Step 4: Apply Second Coat
If a dark, even tone is desired, use a brush to work the acid stain into the surface using consistent circular strokes. Then spray on a second coat to eliminate any brush strokes on the surface, unless that is the desired finish. For a more diffuse look, spray the stain onto the surface without brushing.
Though new smooth, concrete does not always require a second coat of acid stain, older concrete will generally require two coats of stain for complete coverage.
For multi-colored accents, apply one heavy coat of your base color and immediately apply scattered accent coats while the stain is still wet to encourage a more natural appearance on the slab.

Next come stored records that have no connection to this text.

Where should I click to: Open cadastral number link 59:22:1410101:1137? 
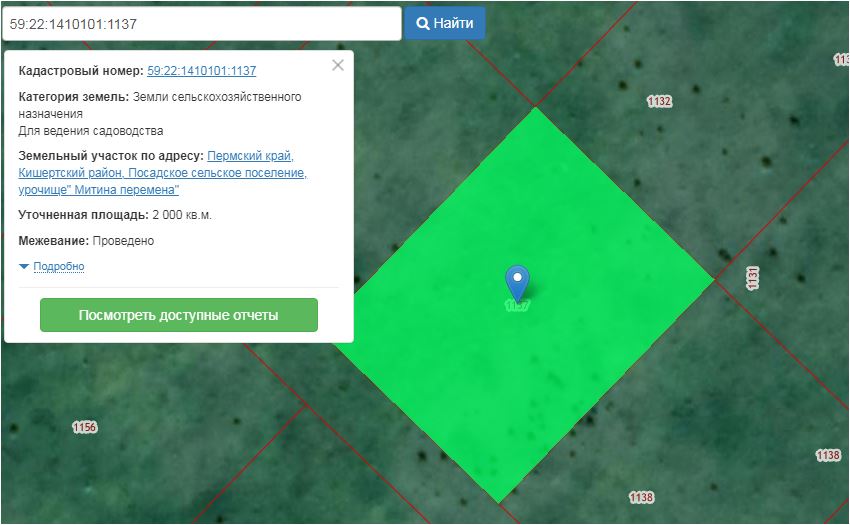tap(201, 71)
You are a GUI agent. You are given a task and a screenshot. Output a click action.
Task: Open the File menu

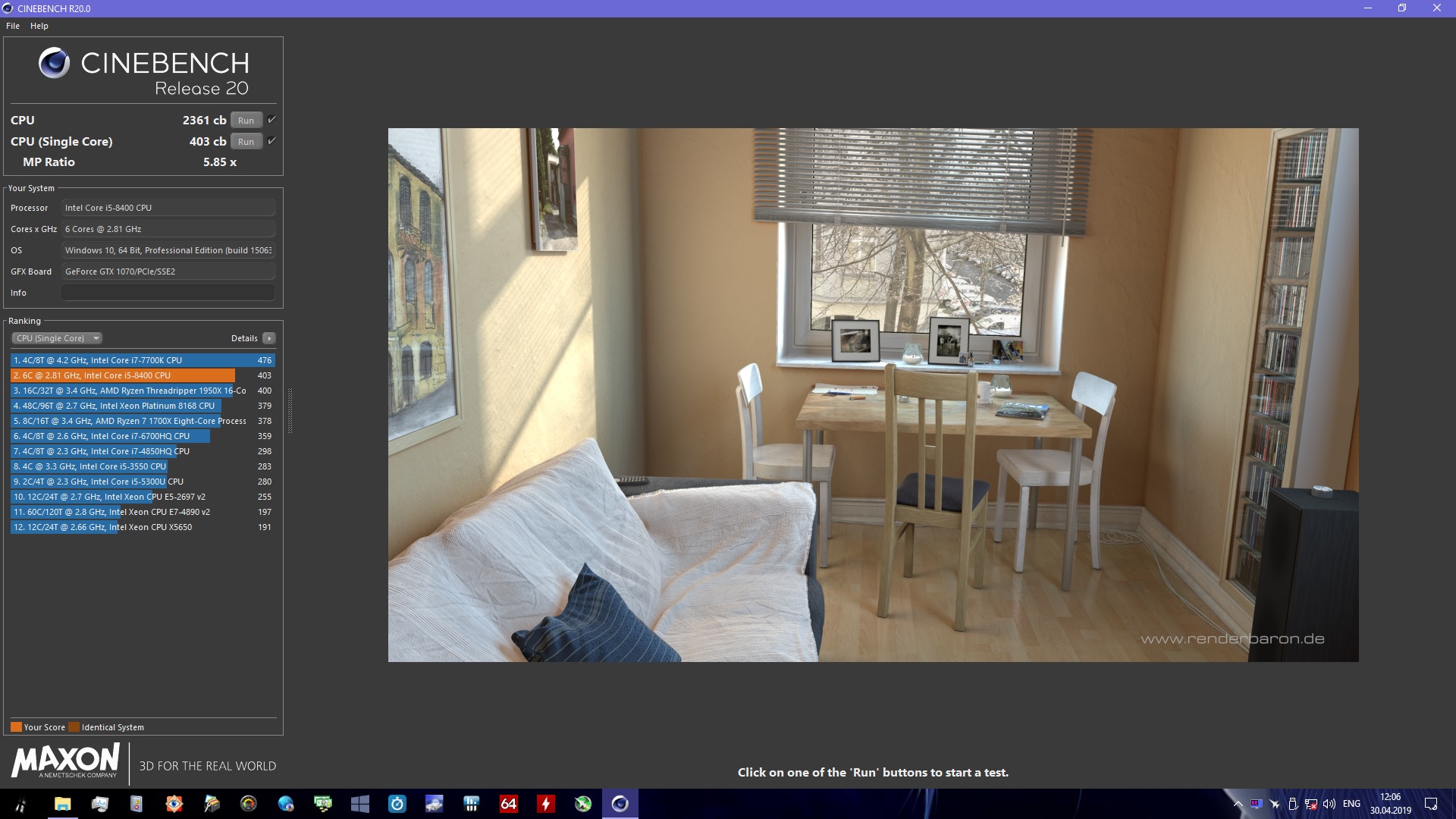(x=13, y=26)
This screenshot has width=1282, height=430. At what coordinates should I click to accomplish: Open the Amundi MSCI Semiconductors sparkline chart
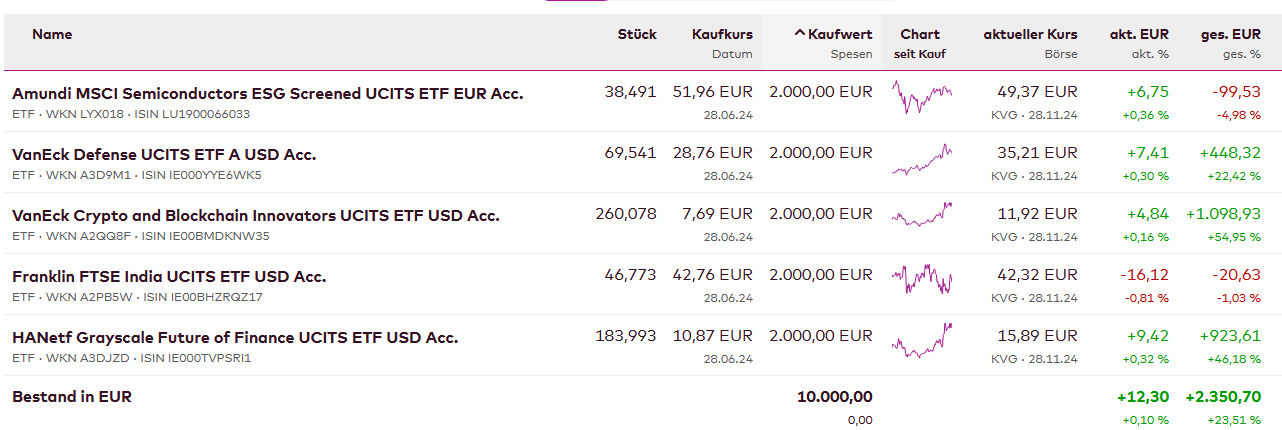921,98
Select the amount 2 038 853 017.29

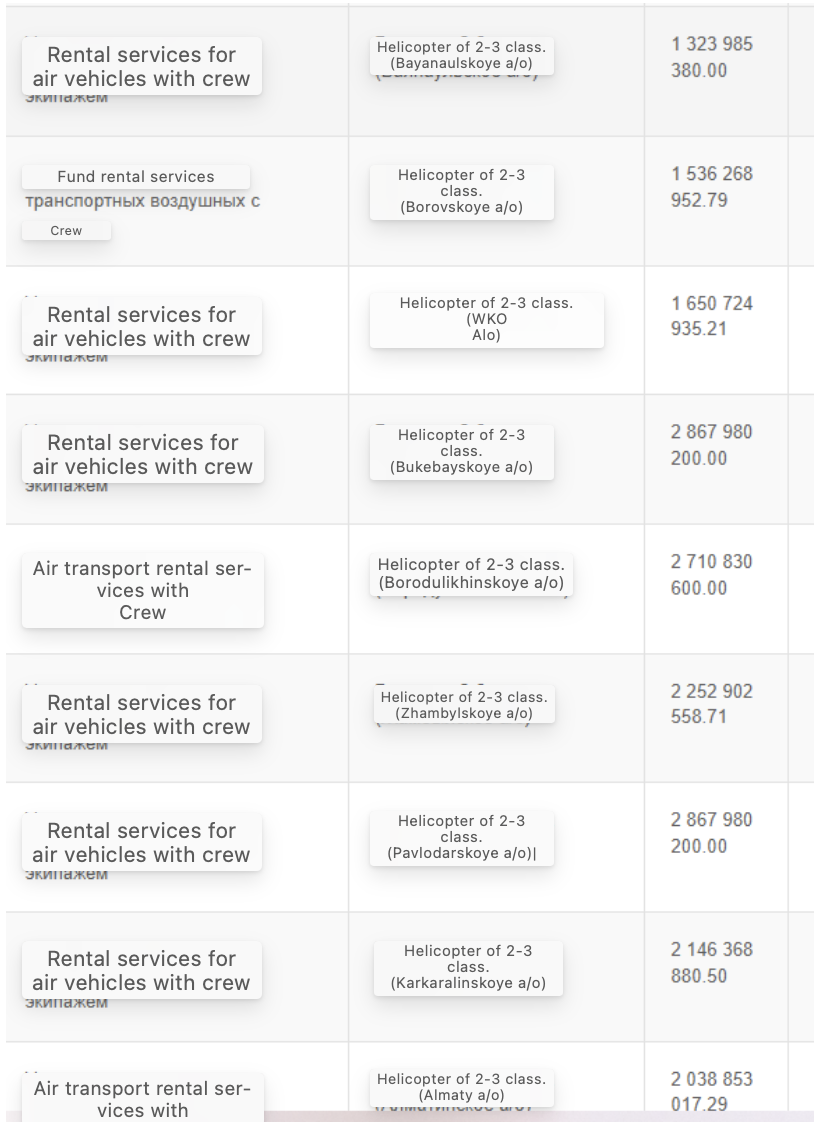point(712,1091)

Continue to apply lighter, then darker colored accents until you are satisfied with the results.
Remember, when walking on wet acid stain, wear acid resistant spiked shoes to avoid leaving foot impressions on the floor.
For a multi-colored effect with distinct areas of color, begin with your lightest color as a base coat. Base coat colors should either be a light acid stain color such as Azure Blue, Malayan Buff, or one of the darker stains cut with water.
Step 5: Neutralize an Acid Stain
Once the stain has been given the recommended minimum time to produce a reaction, the surface must be neutralized with a solution. Mix baking soda and water together using 1 ½ tablespoons of baking soda per gallon of water.
Distribute the solution liberally across the floor, scrubbing with a soft bristle scrub brush until all areas have been addressed. Use a shop vac to remove excess water, then rinse and repeat with the solution at least once more.
Step 6: Apply Sealer
After acid staining concrete floors and apply a water-based acrylic sealer using a 3/8″ nap roller. For best results soak the applicator in warm water and shake out excess before beginning the application.
Allow up to 24 hours drying time between each coat of sealer. No more than two thin coats of sealer will be necessary. Thick coats can result in an inconsistent finish with tacky areas that may leave undesirable results.
Do not apply a second coat of sealer in areas where the sealer has remained white or is tacky to the touch. Keep in mind that not all concrete slabs are completely level or smooth which can cause sealer to pool or appear dull in spots.
Do not walk on wet sealer; it will leave permanent impressions on the surface. Cover your feet with plastic bags to protect your floor’s finish. Do not allow foot traffic for up to 24 hours after sealing.
Step 7: Apply Concrete Floor Wax
Apply floor wax with a Trim Pad. Prior to use, soak the applicator in warm water and wring out excess before use. Pour wax into a paint or wallpaper tray and saturate the trim pad. Press out excess and then push a thin milky coat across the surface of the concrete. The product will appear milky in application but clear as it dries. Smooth out any foaming that may appear on the surface.
Allow to dry for 3-4 hours between coats.
The final coat should try for 12 hours before moving furniture or heavy objects across the floor.
Wash applicators with hot water and soap for future use. Store wax and floor polish in a temperature controlled space with lid tightly closed. An additional wax coat or spot-waxing will be needed every 3-8 months depending on traffic.